On October 1, 1997, Luke Timms Woodham went on a school shooting spree after murdering his mother. Before this event, the 16-year-old from Pearl, Mississippi, had never been in trouble with the police or at school. This school shooting is noteworthy for several reasons: because it was the first of several such shootings that plagued the United States in the late 1990s, because so many people were shot, and because it involved a conspiracy investigation. The possibility of cult activity in this case sparked the national media’s attention, but in the end the allegations were unproven. Only two of the seven students arrested were sentenced: Luke Woodham, the only gunman, will remain in prison for the rest of his life, and friend Grant Boyette, who pleaded to a lesser charge, is now on supervised probation after serving time in a boot camp-style prison program.
Although a troubled early life does not justify violence, Woodham certainly did not have an easy childhood or adolescence. His parents, Mary Ann and John Woodham, split up when Luke was seven years old. Mary Ann, who had always been very particular about her children’s clothing and activities, became even more overbearing. Luke’s older brother, John Jr., began staying away from home as much as possible, so Mary Ann assigned more chores to Luke. She also micro-managed what he ate and did while they were home together and was verbally abusive, calling him fat and saying that he would never amount to anything. When John Jr. was around, he would pick on Luke. With an absent father and brother, Luke was left to fend for himself against an abusive and emotionally needy mother. Although Woodham resented the situation, he mostly tried to please his mother when he was younger and silently protested against chores or meals only when he got older.
As an awkward, overweight adolescent with few friends, Woodham’s school experiences were no better. Mary Ann insisted that he wear thick glasses, unstylish clothing, and an outdated hairstyle. Also humiliating for someone his age was his mother’s daily ritual of driving him to school and making him kiss her on the cheek–actions that provoked jokes. One time Woodham retaliated when an incest joke was directed at him and may have seriously injured his tormentor if other students had not pulled him away. His luck began to change, however, when he turned 15 and a new girl named Christina Menefee moved to town.
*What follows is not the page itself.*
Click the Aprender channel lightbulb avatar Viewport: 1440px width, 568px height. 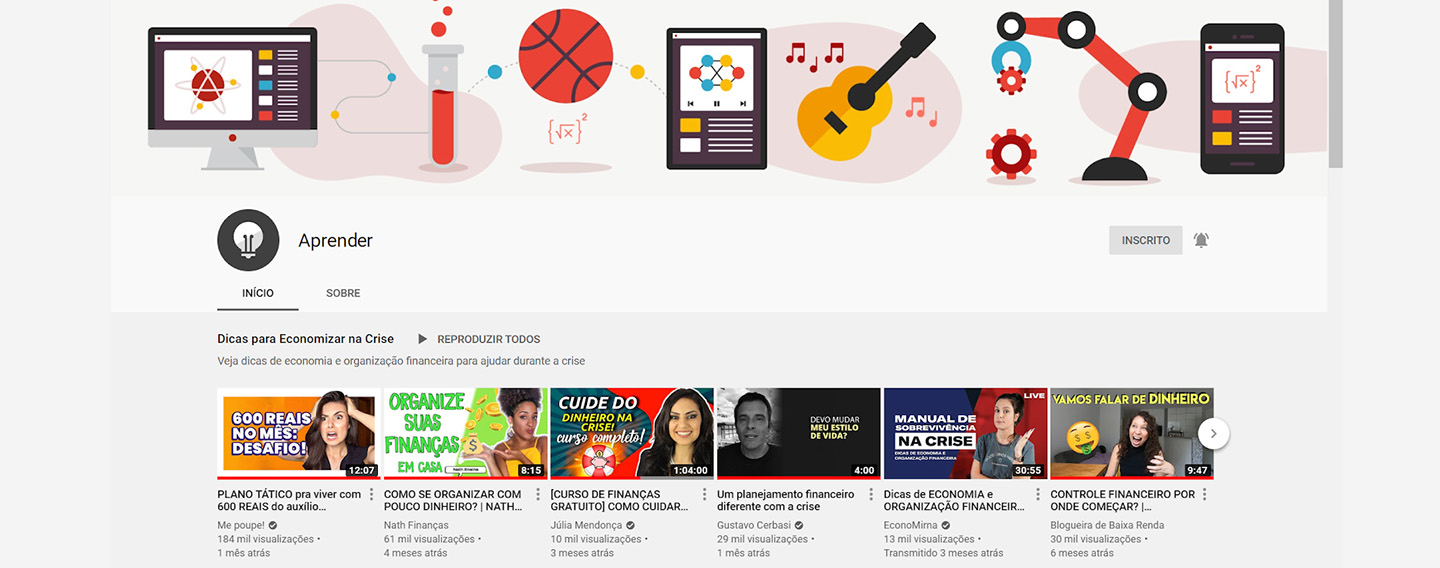[248, 240]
Menefee was kind and seemed to appreciate Woodham’s gentle manners; they went on three dates over the course of one month. Mary Ann always tagged along, something the Menefee family noticed and thought odd–Mary Ann even supervised the couple once while they sat on the couch. Christy broke off their relationship, confiding to a friend that Luke had gotten too controlling and that she found it embarrassing to have his mother present during dates. The breakup devastated Woodham.
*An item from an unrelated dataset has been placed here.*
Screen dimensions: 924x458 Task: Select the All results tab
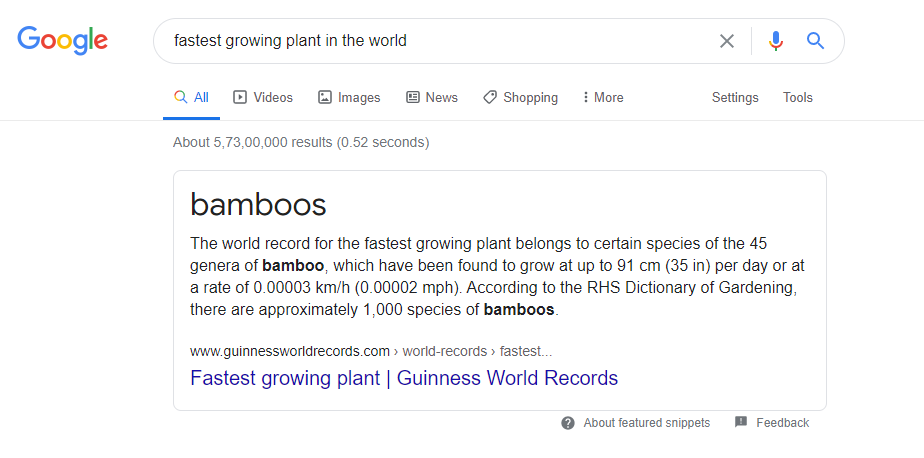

In early 1997, Woodham began working at Domino’s as a pizza delivery boy, where he was praised as a courteous employee destined for manager training. He also made a friend. Donald Brooks invited him to participate in a role-playing game group to which he belonged. The group of misfit teenagers, led by an older teen named Grant Boyette, formed their own family and called themselves the “Kroth.” The boys were capable students who came across as good Christians, two important attributes in evangelical Pearl, Mississippi. Boyette was especially considered devout, attractive, and charismatic, but he actually had a dual identity. When with his friends, he was fixated on Hitler, Satan, and spell books. With Woodham, he cast spells on his perceived “enemies.” Woodham believed that Boyette had special powers and the pair formed a close relationship. Friends within the Kroth must have noticed escalating signs of violence, but only Brooks did anything about it.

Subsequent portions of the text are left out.